Zontar, the Thing from Venus

1966 remake

Rating: 3/20

Plot: Dr. Taylor befriends what he believes is a friendly alien from Venus and helps him figure out a way to come to earth to solve all of our problems and make us as technologically advanced and wonderful as his planet. But Zontar turns out to be a mean "thing" and actually has other plans, plans involving mind control and mayhem! Arrgh! Zontar!
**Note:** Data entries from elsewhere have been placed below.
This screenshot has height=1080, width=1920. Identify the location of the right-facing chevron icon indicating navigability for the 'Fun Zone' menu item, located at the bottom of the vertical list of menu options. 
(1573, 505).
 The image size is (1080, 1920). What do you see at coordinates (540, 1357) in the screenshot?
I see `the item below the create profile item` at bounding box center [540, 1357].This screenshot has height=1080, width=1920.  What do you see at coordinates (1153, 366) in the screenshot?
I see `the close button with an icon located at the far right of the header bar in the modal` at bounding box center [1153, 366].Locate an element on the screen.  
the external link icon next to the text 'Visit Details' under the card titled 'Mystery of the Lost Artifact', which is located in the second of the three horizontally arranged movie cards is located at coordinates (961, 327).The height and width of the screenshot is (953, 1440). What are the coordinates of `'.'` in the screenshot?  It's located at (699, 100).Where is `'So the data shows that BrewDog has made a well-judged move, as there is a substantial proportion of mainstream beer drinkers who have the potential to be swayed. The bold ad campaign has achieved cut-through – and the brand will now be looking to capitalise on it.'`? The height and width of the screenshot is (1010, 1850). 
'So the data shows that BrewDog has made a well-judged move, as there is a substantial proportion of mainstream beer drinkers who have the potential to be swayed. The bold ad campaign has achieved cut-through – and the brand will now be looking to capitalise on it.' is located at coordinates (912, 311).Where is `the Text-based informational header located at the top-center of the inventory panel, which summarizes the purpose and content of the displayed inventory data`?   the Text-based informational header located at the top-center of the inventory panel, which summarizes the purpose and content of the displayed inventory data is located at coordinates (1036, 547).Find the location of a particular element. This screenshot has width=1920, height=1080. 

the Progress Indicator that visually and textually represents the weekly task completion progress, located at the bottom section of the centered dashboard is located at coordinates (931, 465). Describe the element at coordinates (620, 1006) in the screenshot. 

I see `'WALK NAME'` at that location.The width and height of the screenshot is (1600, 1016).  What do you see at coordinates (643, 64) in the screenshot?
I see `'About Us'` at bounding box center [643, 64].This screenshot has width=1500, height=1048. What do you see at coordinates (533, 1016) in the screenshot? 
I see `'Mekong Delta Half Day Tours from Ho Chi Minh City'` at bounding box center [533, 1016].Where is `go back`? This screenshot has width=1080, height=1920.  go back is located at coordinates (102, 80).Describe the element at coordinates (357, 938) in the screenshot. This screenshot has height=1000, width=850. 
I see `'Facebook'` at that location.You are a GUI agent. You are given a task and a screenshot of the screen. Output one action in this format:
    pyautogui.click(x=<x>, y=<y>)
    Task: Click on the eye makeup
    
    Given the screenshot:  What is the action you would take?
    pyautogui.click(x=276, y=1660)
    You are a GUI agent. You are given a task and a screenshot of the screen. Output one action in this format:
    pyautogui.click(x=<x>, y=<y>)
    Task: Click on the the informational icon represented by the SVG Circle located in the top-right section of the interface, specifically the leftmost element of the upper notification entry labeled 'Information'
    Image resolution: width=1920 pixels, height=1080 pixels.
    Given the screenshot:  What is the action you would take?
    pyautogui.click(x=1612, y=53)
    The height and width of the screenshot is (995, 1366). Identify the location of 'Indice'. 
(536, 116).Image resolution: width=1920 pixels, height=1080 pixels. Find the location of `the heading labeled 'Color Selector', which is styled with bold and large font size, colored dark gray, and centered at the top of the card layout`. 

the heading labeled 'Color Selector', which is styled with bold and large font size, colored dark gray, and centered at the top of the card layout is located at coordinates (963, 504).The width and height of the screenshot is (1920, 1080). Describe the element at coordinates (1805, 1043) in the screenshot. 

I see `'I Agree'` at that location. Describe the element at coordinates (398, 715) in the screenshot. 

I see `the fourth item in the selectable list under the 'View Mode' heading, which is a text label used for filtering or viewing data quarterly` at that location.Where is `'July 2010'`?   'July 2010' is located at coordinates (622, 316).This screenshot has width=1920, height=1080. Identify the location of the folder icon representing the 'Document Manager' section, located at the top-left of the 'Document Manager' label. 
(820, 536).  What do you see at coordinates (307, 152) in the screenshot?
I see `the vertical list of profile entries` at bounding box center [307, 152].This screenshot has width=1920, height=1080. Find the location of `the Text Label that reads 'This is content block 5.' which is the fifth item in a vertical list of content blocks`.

So somebody at Azealea Pictures decided that it would be a good idea to remake a Roger Corman B-science fiction flick (It Conquered the World) with a worse director. See that poster there with the menacing "thing" that looks like it could be straight from the sketchbook of a possibly schizophrenic child? That's actually a fairly accurate visual. The "thing" doesn't look much better than that. I swear, by the way, that I've seen that exact screaming woman in the exact same pose on a poster for another movie. This is just as bad (just as good if your glass is half full) as Larry Buchanan's other movies (see Attack of the the Eye Creatures [sic] or It's Alive [the proud Manos Award winner for my blog two years ago]) which means it's fun enough to watch at least seven times and has this mystical quality that almost makes it worth basing a religion on. This is stuffed with some juicy dialogue, philosophically insightful stuff about good and evil. There's a lengthy quote at the end about how man needs to find the answers within as opposed to without and about how "war, misery, and strife have always been with us and we shall always strive to overcome them." I'm not 100% sure, but I think it was plagiarized from The Diary of Anne Frank. Oh, and the reason the thing is called Zontar? That explanation is priceless. There's also some really unfortunate attempts at comedy, mostly courtesy of a pair of soldiers. One of them says "I saw a funny-lookin' boid" about six times (because it's funny?) and once, my response (an "Ehhh" like I'd been punched hypogastrically) was the exact same as one of the characters. Zontar, as I mentioned, looks ridiculous, like a greasy owlish swamp thing with pterodactyl wings. When Larry Buchanan makes that thing fly though? That, ladies and gentlemen, is movie magic. Well, assuming seeing funny-lookin' boids is magical. My favorite scene: panic in the streets; a woman stops a policeman to ask a question about manually operating an iron lung. What the hell? The fact that she yells "Stop!" while standing face to face with the policeman adds another level of greatness.

I have to go. I have more Larry Buchanan movies to watch. God bless America!